INFORMATION PROVIDED START

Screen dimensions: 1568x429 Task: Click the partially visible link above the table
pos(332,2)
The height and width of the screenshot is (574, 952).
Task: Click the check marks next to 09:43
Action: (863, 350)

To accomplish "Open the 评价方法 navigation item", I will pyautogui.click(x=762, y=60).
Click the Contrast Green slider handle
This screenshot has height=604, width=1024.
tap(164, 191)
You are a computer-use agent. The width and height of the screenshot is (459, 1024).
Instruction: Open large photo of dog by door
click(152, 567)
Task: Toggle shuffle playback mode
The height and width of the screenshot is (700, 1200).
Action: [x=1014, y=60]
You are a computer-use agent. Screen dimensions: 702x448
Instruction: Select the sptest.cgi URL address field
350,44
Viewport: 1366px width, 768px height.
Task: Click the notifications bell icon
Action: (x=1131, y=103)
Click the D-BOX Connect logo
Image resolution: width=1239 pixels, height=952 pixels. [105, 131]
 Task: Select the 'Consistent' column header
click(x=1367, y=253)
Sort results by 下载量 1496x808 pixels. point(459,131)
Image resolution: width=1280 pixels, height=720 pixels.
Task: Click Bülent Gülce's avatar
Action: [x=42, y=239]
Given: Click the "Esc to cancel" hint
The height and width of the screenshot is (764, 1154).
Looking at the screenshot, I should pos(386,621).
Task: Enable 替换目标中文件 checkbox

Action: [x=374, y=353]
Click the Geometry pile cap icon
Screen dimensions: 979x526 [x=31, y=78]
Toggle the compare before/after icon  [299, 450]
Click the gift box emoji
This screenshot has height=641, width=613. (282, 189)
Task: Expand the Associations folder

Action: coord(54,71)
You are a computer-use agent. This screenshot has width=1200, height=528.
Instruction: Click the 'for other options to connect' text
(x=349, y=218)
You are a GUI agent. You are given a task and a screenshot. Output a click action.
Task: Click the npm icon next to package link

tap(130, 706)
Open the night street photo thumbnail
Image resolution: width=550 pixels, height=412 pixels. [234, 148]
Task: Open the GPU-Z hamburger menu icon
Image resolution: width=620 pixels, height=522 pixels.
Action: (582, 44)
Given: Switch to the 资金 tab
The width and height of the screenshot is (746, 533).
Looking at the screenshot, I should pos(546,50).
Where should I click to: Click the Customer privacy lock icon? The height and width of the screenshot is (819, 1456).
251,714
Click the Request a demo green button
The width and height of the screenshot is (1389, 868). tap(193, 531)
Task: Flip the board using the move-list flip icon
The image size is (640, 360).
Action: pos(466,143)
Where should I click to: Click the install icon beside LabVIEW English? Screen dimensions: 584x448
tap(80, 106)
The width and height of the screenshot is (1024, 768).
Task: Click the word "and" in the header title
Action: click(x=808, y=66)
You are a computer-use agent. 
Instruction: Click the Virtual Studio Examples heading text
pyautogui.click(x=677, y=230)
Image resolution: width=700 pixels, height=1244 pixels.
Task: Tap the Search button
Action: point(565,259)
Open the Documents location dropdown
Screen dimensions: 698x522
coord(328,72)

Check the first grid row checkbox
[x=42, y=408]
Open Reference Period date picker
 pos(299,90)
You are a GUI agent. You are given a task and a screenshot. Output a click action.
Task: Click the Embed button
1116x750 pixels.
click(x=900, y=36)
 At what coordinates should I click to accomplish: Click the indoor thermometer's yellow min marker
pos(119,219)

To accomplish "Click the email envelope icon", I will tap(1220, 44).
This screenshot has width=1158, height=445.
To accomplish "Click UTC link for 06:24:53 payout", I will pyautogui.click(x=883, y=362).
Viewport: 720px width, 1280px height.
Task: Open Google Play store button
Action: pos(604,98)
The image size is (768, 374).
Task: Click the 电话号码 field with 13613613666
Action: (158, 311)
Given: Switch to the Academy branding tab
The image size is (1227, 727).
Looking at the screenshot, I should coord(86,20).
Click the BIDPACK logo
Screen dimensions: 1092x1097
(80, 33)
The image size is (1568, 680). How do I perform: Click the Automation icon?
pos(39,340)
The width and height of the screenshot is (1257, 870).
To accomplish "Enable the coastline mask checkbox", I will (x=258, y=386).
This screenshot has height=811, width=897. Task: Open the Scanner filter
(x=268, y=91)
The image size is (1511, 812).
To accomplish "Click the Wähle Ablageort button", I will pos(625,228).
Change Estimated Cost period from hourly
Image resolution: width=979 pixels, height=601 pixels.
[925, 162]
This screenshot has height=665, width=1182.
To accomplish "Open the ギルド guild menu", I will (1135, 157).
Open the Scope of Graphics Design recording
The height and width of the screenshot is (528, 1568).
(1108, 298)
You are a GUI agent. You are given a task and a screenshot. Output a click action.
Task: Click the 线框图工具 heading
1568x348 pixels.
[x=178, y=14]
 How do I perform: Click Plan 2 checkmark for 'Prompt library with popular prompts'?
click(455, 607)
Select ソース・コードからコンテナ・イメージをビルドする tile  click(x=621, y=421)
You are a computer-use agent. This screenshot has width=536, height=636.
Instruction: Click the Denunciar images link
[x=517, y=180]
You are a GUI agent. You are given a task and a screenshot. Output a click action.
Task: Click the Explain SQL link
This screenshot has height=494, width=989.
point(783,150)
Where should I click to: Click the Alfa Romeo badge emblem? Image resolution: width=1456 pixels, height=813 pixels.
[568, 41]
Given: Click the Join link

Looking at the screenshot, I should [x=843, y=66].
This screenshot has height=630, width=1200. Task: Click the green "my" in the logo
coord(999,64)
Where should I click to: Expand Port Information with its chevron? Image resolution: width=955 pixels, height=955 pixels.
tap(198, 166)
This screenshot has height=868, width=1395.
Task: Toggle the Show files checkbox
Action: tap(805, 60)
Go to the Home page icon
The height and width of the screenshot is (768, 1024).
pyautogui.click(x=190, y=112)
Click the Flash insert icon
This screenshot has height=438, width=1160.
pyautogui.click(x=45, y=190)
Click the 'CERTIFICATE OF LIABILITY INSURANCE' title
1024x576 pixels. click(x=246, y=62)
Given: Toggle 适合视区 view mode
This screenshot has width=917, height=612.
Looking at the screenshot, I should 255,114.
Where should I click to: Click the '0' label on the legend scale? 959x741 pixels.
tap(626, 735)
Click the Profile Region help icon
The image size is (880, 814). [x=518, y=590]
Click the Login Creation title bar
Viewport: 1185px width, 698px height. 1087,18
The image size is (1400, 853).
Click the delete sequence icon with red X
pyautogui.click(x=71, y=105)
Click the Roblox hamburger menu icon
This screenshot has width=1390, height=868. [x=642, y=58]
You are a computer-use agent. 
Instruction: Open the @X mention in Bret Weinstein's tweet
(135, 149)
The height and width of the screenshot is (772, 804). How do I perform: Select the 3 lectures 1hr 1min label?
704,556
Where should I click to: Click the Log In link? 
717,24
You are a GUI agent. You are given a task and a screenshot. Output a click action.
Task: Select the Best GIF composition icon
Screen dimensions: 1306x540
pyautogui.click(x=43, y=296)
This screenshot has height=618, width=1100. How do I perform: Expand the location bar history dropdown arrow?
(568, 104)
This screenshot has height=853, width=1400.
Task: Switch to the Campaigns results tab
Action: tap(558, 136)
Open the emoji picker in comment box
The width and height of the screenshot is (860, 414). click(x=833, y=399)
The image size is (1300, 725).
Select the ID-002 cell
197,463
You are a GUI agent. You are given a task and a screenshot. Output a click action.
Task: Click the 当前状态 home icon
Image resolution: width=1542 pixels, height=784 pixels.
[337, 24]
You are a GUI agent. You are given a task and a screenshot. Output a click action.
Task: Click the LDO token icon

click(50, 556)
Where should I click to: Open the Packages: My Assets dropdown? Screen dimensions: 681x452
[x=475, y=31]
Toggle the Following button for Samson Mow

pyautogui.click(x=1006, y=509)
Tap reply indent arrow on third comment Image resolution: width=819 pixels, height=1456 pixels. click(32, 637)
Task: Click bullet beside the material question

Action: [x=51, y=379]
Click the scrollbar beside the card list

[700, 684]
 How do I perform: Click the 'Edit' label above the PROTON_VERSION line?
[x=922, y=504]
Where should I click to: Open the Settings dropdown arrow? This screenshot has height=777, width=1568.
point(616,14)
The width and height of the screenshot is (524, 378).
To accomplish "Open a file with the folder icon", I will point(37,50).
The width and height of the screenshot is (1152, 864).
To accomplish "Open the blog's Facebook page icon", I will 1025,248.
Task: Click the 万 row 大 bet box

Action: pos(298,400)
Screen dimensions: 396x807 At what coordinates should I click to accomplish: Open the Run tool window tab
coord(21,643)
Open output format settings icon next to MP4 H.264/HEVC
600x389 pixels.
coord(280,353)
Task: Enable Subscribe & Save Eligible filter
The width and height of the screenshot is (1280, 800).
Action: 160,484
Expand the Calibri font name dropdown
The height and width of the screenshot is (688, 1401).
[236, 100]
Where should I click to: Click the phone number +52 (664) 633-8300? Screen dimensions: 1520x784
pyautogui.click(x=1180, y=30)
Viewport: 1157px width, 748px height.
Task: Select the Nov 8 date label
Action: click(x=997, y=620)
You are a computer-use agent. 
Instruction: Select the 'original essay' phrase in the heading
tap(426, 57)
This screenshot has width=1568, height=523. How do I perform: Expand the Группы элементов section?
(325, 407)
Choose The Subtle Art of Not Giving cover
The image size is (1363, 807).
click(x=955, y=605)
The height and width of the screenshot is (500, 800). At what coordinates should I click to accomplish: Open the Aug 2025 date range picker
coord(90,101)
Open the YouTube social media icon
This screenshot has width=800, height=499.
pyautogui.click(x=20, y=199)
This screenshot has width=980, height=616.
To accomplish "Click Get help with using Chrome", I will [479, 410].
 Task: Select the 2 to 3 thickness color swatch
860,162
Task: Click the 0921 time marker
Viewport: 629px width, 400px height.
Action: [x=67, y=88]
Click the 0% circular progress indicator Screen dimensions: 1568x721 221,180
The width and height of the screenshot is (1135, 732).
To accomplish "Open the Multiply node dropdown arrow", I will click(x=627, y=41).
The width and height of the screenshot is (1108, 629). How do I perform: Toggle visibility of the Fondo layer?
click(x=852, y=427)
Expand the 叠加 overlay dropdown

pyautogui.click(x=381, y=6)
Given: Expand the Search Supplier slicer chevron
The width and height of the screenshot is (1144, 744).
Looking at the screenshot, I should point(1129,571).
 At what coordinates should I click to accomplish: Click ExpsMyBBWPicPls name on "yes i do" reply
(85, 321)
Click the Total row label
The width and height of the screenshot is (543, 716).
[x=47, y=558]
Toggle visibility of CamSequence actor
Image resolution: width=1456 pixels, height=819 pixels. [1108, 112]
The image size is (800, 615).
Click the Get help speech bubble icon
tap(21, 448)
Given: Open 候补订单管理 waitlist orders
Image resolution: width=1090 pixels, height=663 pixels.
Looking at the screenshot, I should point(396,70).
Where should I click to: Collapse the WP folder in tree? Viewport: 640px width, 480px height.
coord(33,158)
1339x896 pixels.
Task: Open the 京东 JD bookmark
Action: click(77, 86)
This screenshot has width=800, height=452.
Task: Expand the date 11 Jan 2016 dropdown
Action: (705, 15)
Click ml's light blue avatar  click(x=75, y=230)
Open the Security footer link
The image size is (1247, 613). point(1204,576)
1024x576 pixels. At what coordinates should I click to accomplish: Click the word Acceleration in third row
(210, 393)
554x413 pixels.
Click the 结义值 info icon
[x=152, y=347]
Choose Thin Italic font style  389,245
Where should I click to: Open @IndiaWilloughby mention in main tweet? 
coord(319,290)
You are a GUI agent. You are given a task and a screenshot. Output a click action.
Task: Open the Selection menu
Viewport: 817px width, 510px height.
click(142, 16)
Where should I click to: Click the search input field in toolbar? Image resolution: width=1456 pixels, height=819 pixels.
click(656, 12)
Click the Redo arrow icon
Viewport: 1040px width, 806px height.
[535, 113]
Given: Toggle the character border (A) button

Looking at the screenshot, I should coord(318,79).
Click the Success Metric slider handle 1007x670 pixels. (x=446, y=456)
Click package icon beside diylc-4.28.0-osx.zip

INFORMATION PROVIDED END

» TASK INSTRUCTIONS: All lines in the listing above with the string "Choose" should be returned.

» RESPONSE TO THE TASK:
Choose The Subtle Art of Not Giving cover
Choose Thin Italic font style  389,245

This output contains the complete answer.